Susan Rice, President Barack Obama’s National Security Adviser, asked for dozens of such reports from intelligence agencies, Bloomberg View reported. She requested that the names of Mr. Trump’s aides be “unmasked,” in other words mentioned by name in the reports instead of being redacted. FISA was written to protect the privacy by masking innocent U.S. citizens incidentally caught up in a wiretap.

The Snowden-provided documents show that in 2010 the U.S. bugged the European Union mission in New York and its embassy in Washington. Other targeted embassies in Washington included, France, Italy, Greece, Japan, Mexico, South Korea, India and Middle East countries.

Today, it is known that the U.S. bugged the Russian embassy. It intercepted calls between retired Army Lt. Gen. Michael Flynn, then Mr. Trump’s incoming National Security adviser, and Ambassador Sergey Kislyak during the transition.

Mr. Flynn’s name was “unmasked” by the Obama administration, and the contents of the calls were leaked to the news media. Legal experts say the leaking amounts to a felony.

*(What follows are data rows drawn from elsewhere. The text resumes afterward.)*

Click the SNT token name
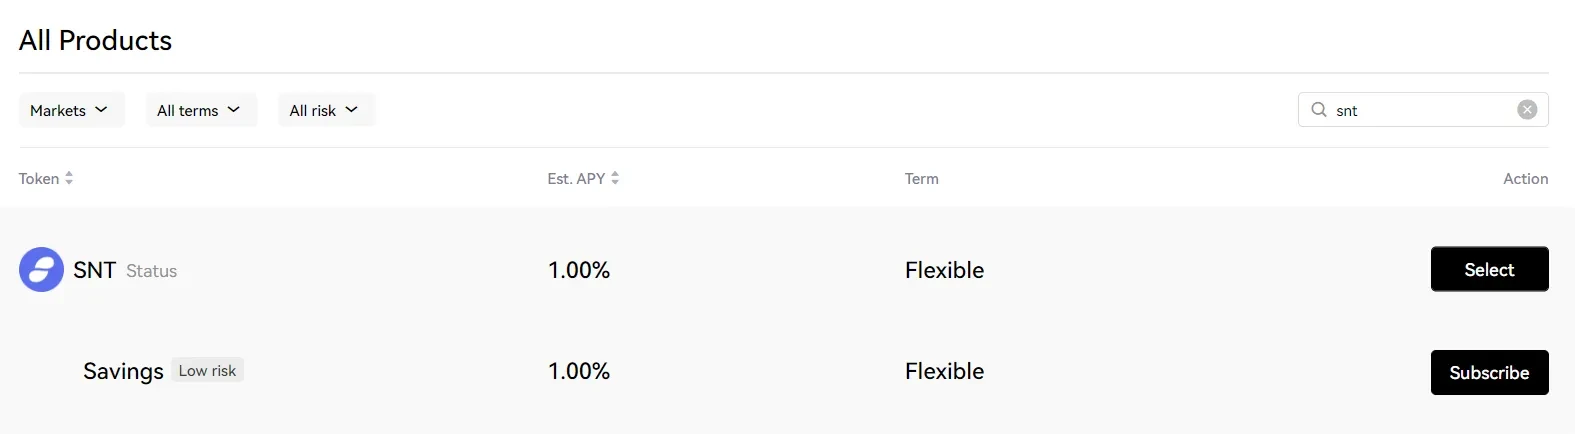[94, 270]
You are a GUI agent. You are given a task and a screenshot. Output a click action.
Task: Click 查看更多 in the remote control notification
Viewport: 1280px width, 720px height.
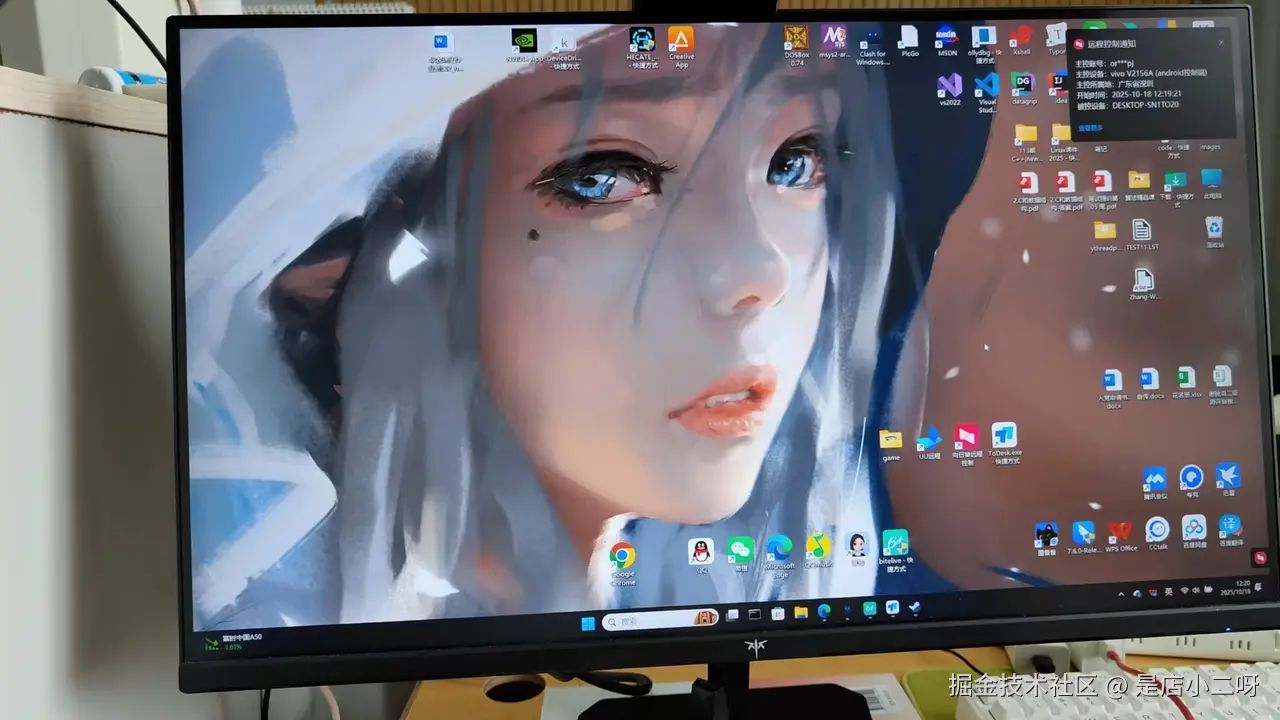pyautogui.click(x=1090, y=130)
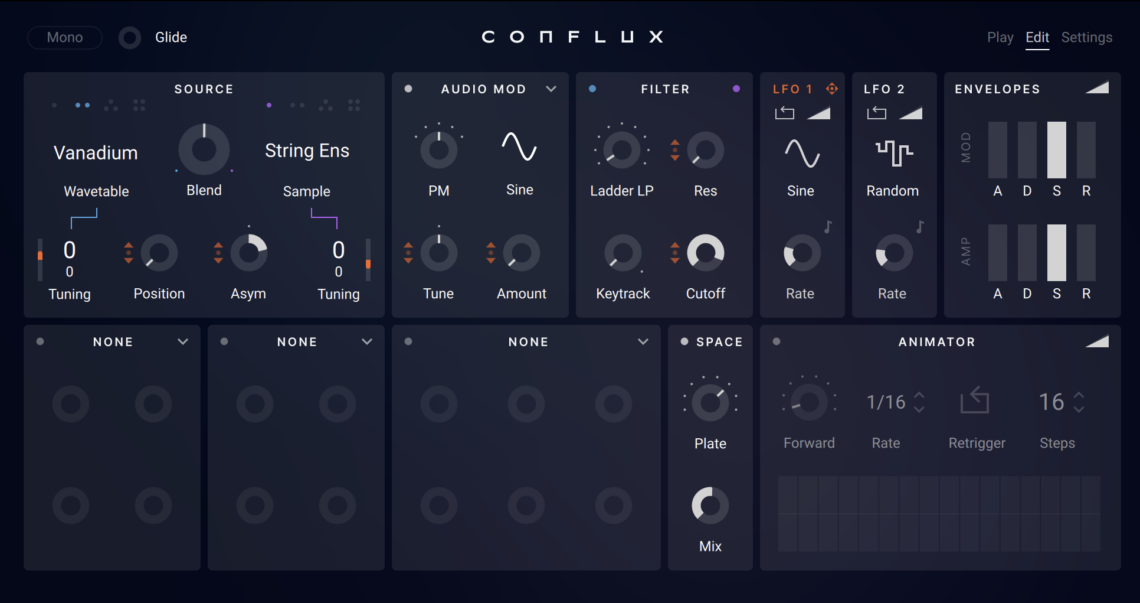The height and width of the screenshot is (603, 1140).
Task: Open the third NONE effect slot dropdown
Action: coord(643,342)
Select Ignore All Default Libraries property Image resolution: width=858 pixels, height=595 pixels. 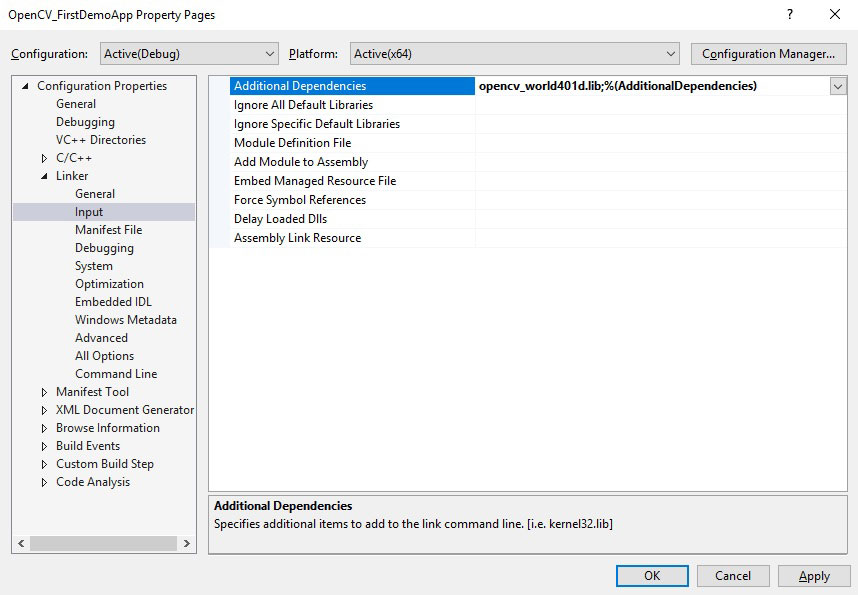coord(303,105)
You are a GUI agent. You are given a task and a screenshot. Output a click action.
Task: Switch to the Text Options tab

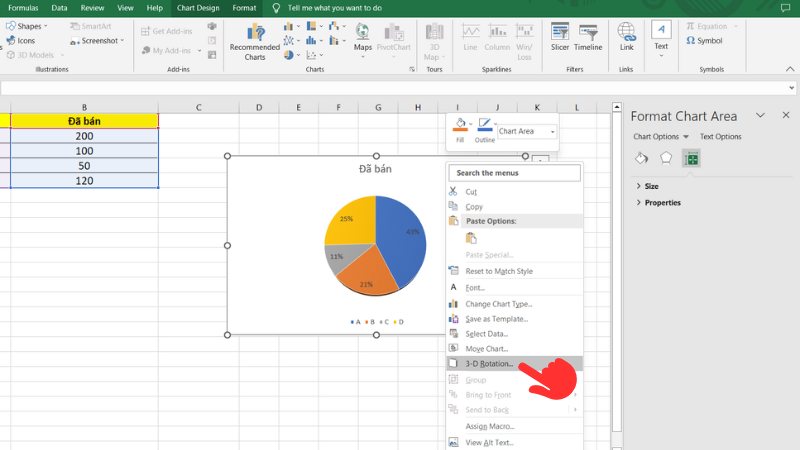point(720,137)
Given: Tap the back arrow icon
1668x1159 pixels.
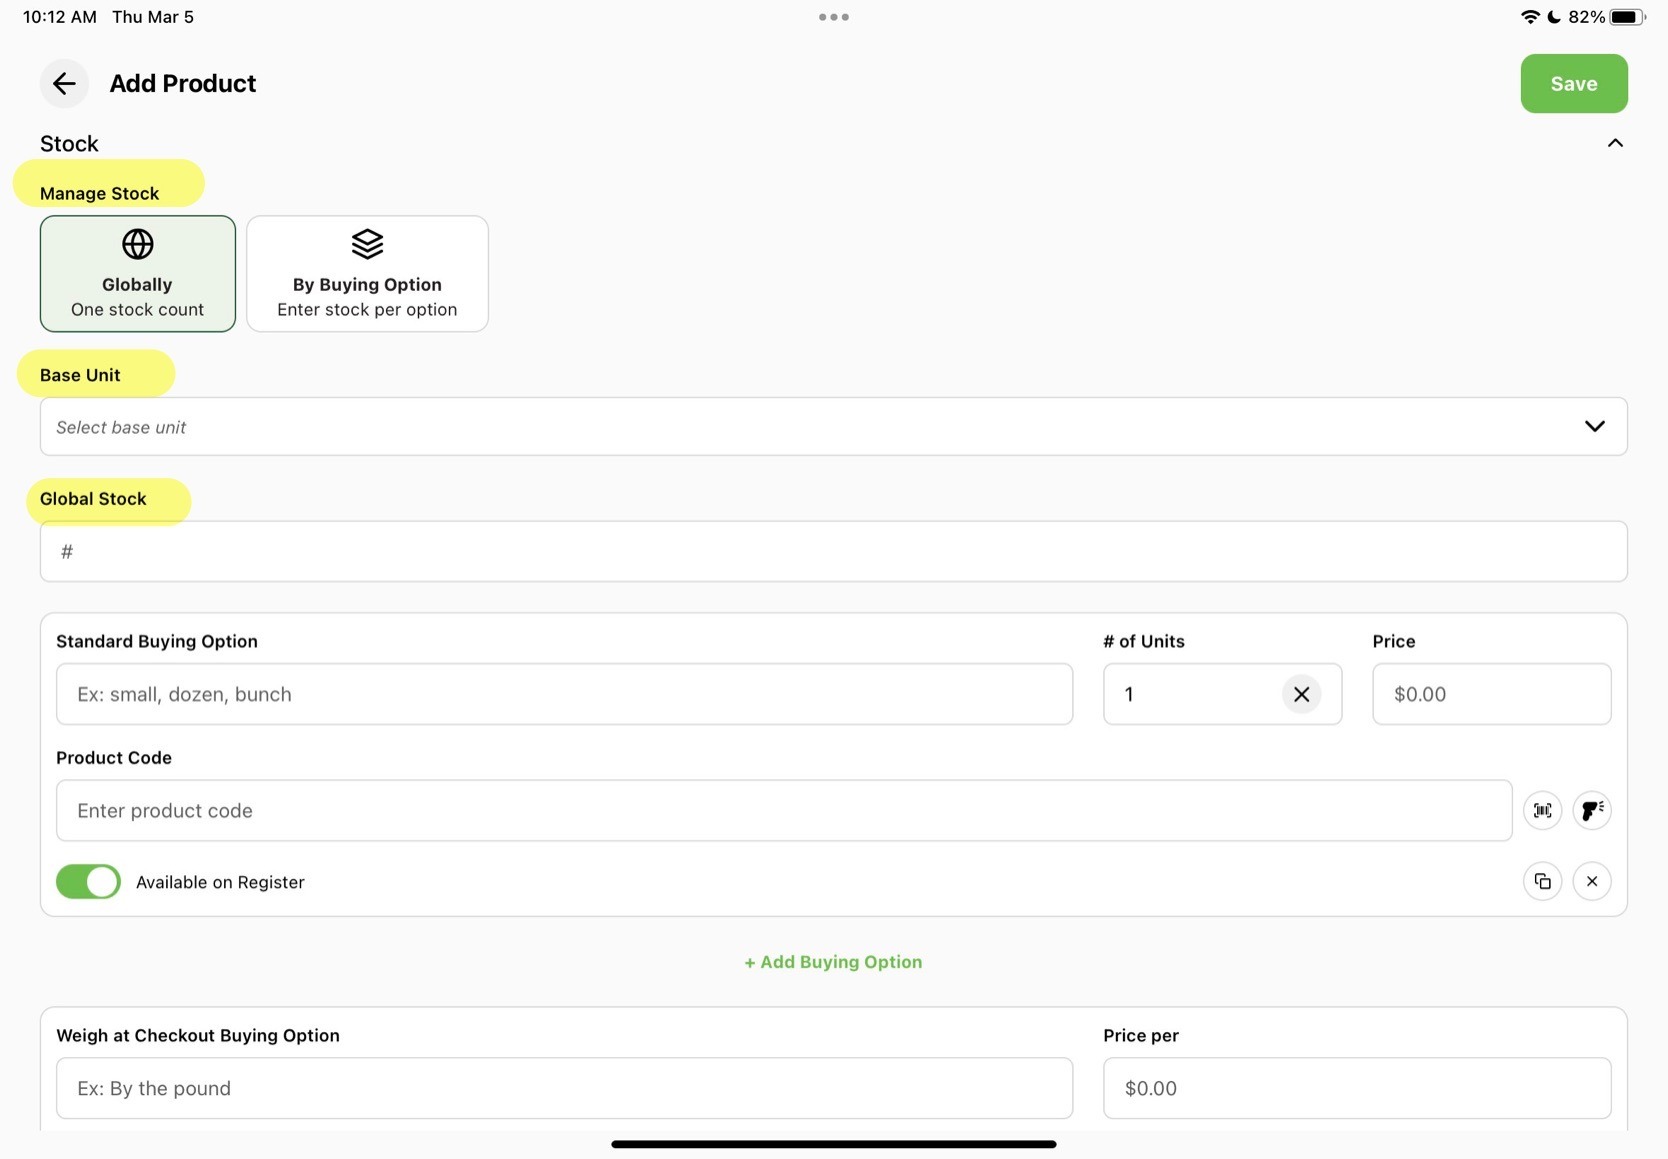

The Guardian said one of the spy operations was dubbed “Dropmire.” It involved placing a bug in the EU’s fax machine in Washington.

Other code names for such intercepts were “Perdido,” Blackfoot,” “Wabash”, and “Powell.”

Blackfoot and Wabash were operations against the French mission at the United Nations and its embassy in Washington.

Mr. Snowden lives in exile in Moscow.